Özel also pointed out that big data and big computing are intertwined. Sometimes big computing generates large amounts of data; in other cases, big computing is applied to massive datasets from the analysis and interpretation of data that have been collected. For example, Özel has been involved in large-scale simulations of the behavior of plasma around a black hole to understand and interpret telescopic data, and collecting and organizing all the simulations from multiple groups around the world has been a challenge. The data have been generated using different simulations, coding schemes, data formats, and assumptions, which has made the simulations difficult to compare. People in the collaboration also tended to be resistant to learning new ways of generating, formatting, accessing, and analyzing data. Instead, they often analyzed just a subset of the data, making it difficult for them to gain a global view of the simulations that were done.
The first session of the forum explored how new developments and approaches, from organizational techniques to federated systems and artificial intelligence (AI)-driven tools, can help researchers overcome the access barriers caused by very large or heterogeneous datasets. Drawing on real-world examples in the fields of astrophysics, genomics, and environmental science, the session examined possible responses to managing data volume and curating data that lack uniformity.
..........
* [Problem statement]
Continue the passage on access barriers posed by large research datasets, starting after its final sentence.

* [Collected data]
..........
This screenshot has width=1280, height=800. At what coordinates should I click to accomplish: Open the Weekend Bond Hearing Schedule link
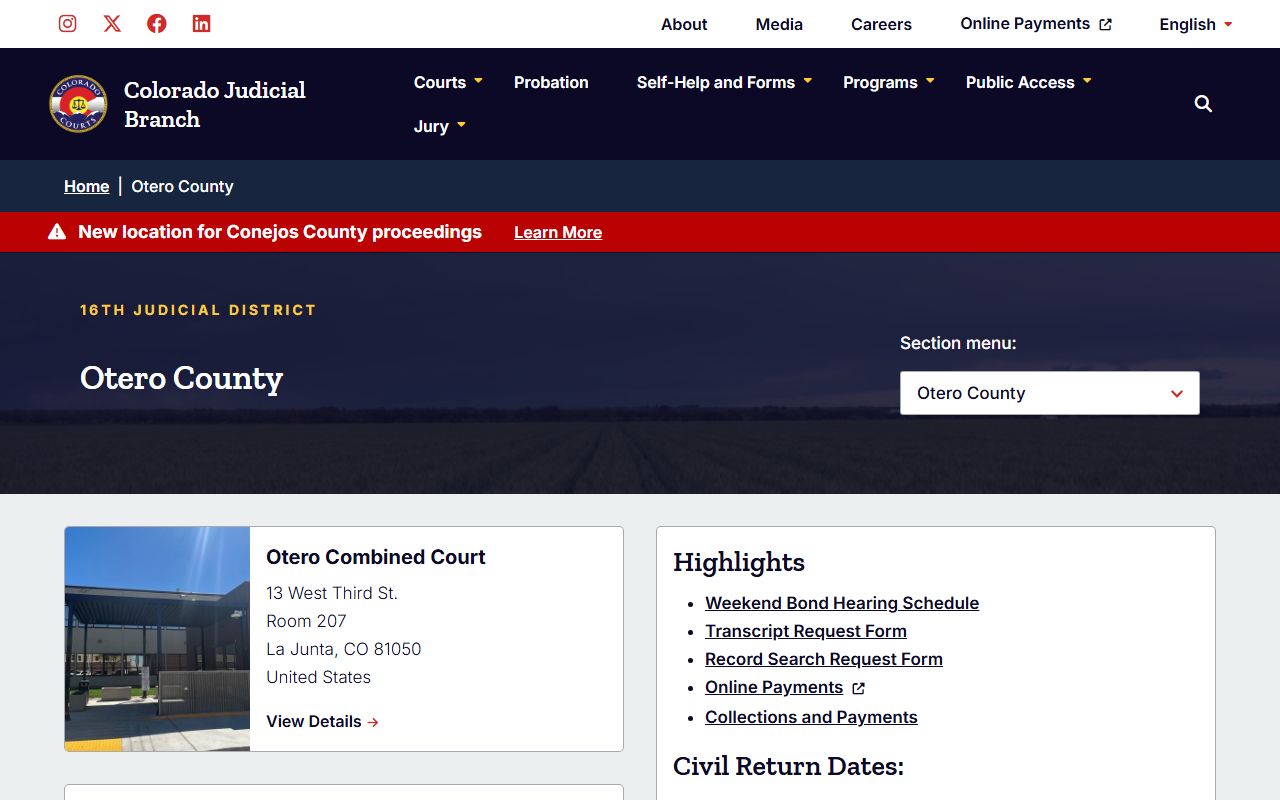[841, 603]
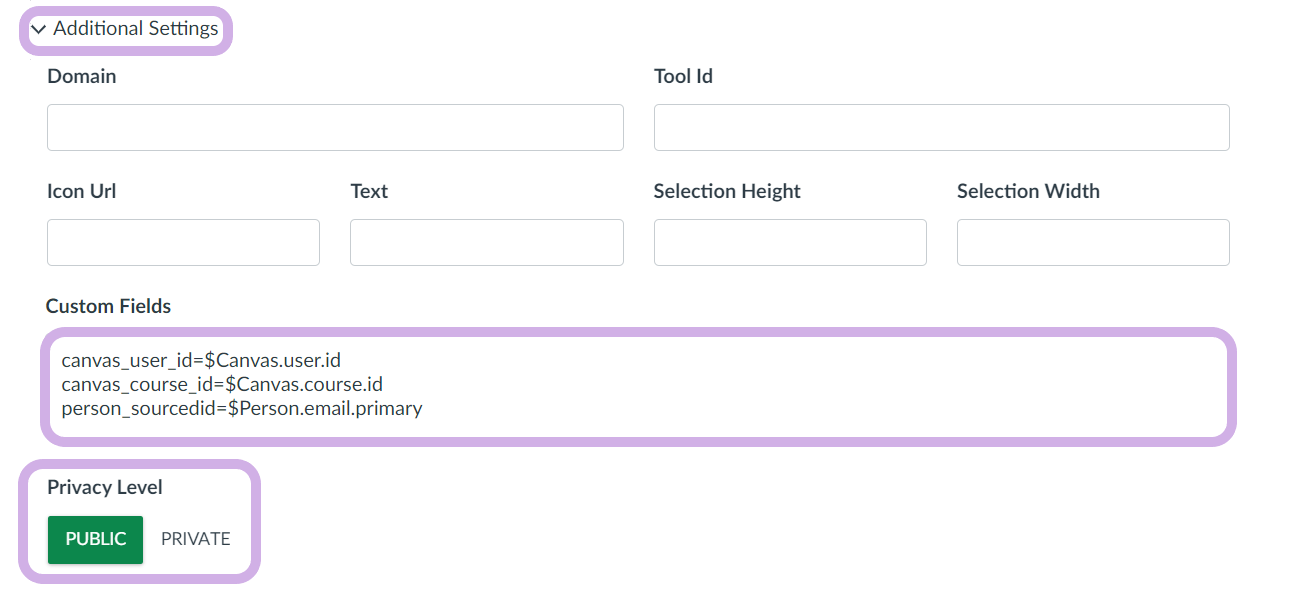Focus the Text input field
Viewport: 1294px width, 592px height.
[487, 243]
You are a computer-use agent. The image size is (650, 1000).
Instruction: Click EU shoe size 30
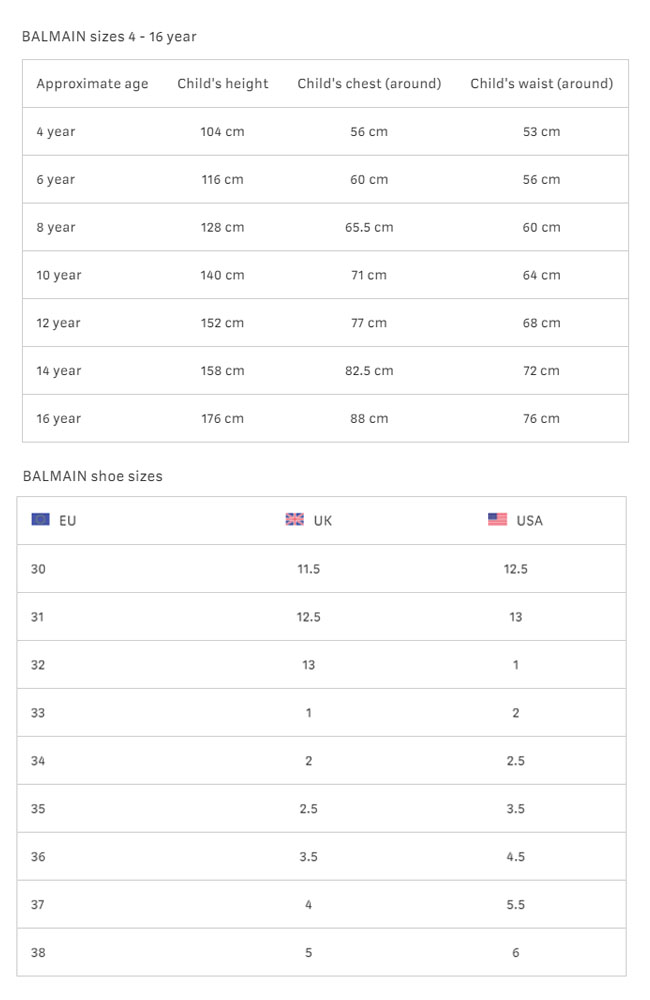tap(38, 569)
..........
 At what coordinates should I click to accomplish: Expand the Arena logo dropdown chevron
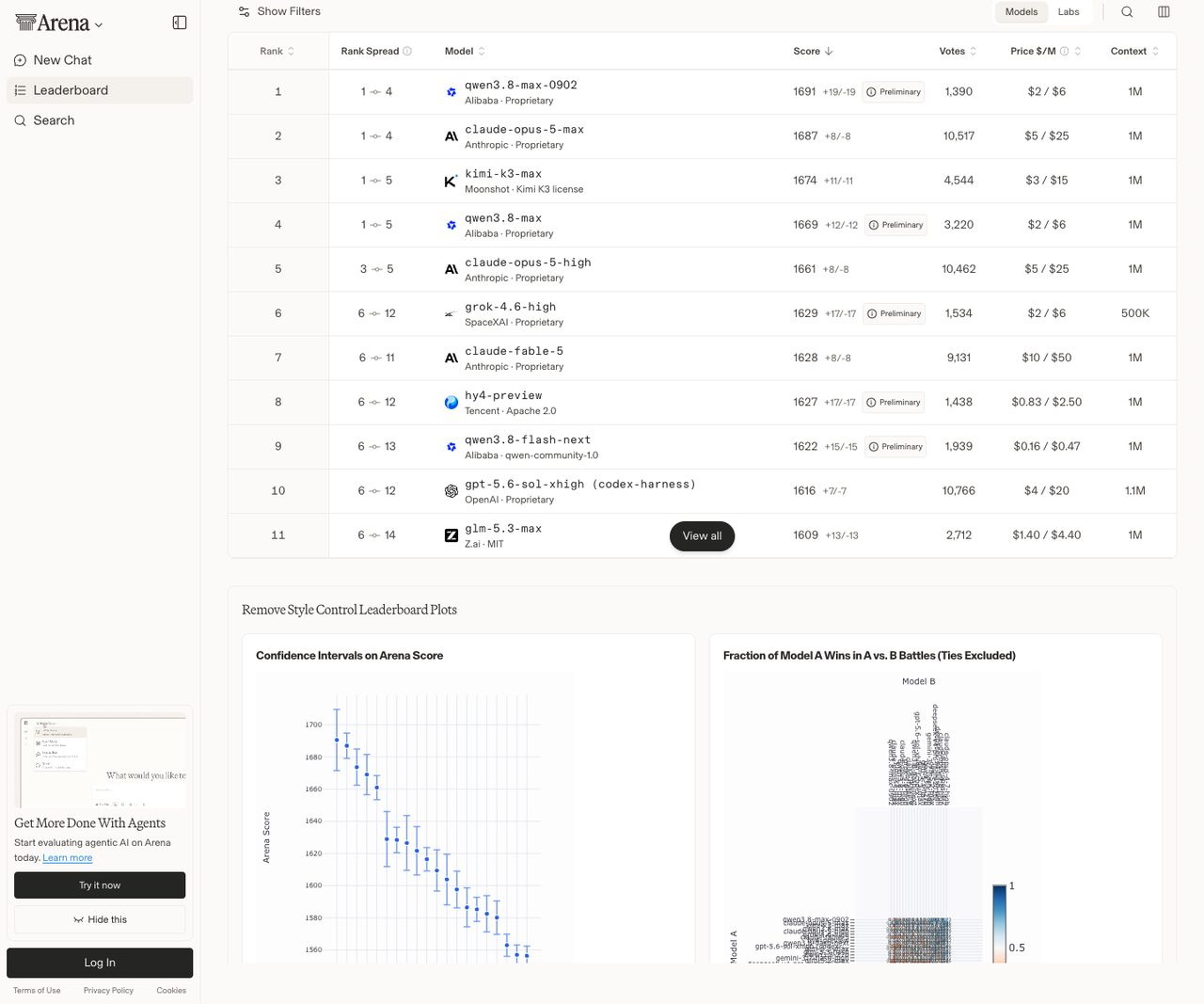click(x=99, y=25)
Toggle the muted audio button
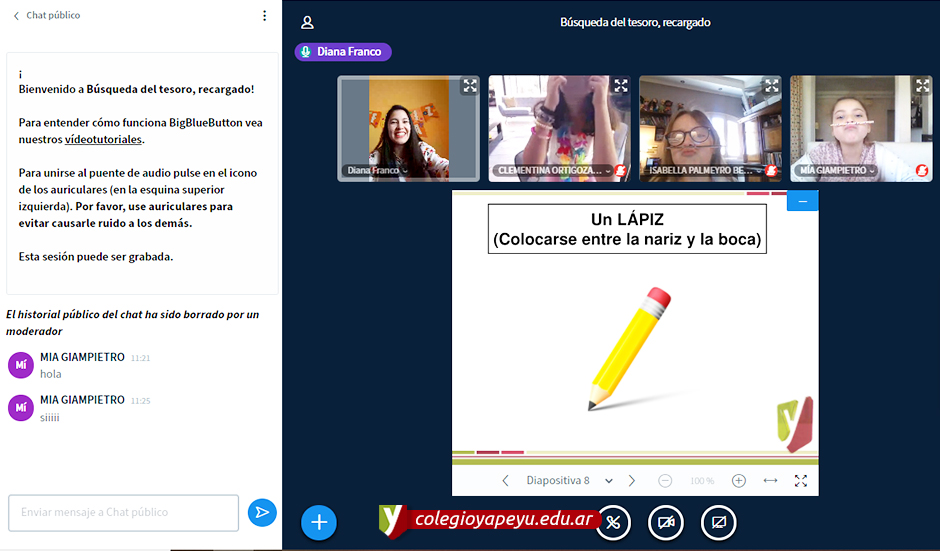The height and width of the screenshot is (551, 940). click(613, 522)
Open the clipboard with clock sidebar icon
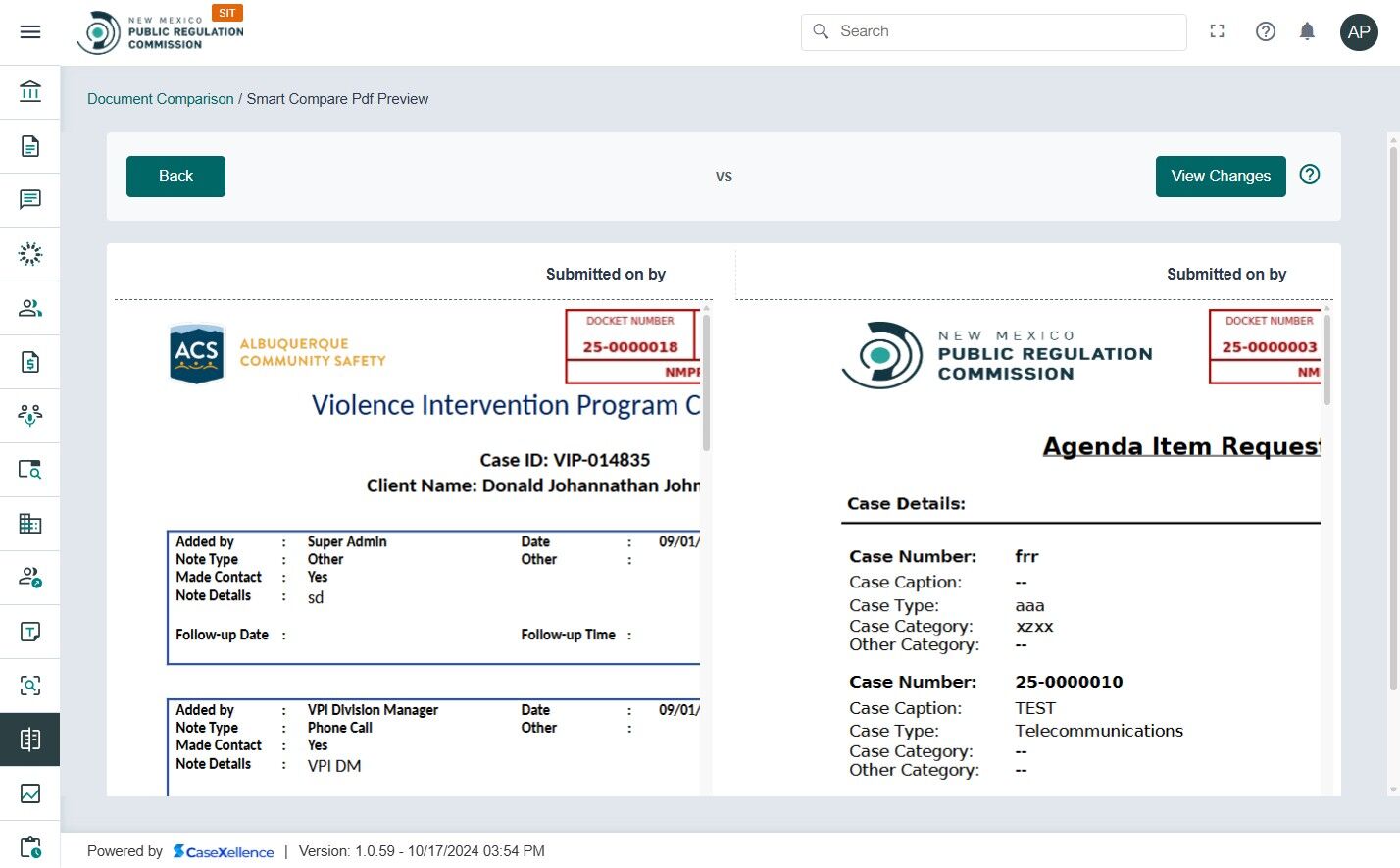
..........
* [Response to this task]
The challenges of data volume and heterogeneity are evident in the plans being developed for the Vera C. Rubin Observatory, said Leanne Guy, data management scientist at the observatory. The Rubin Observatory is a large-
aperture, wide-field, ground-based telescope located on Cerro Pachón in Chile that is scheduled to start operations in 2025. Though its primary mirror is more than 8 meters across, the Rubin Observatory is not the biggest telescope ever constructed, Guy said. What makes it unique is its very large field of view—the equivalent of more than seven full moons across—combined with its light-collecting area. The telescope can also move very quickly, slewing from one image to a new field of view in just 4 seconds. This combination of features will enable the telescope to image the entire visible southern sky, along with some of the lower parts of the northern sky, in just three nights.
In its first 10 years of operation, the Rubin Observatory will execute as its prime mission the Legacy Survey of Space and Time (LSST), a wide, fast, and deep sky survey that will enable researchers to better understand dark matter and dark energy, the structure of the Milky Way, the constituents of the solar system, and transient events such as supernovae and variable stars. The LSST will generate immense quantities of data—20 terabytes of data per night, or about 5 petabytes per year. The final dataset will consist of 6 million images, representing half an exabyte of derived data products. “The legacy of this dataset will be enormous and will live on well past the lifetime of the survey itself,” said Guy.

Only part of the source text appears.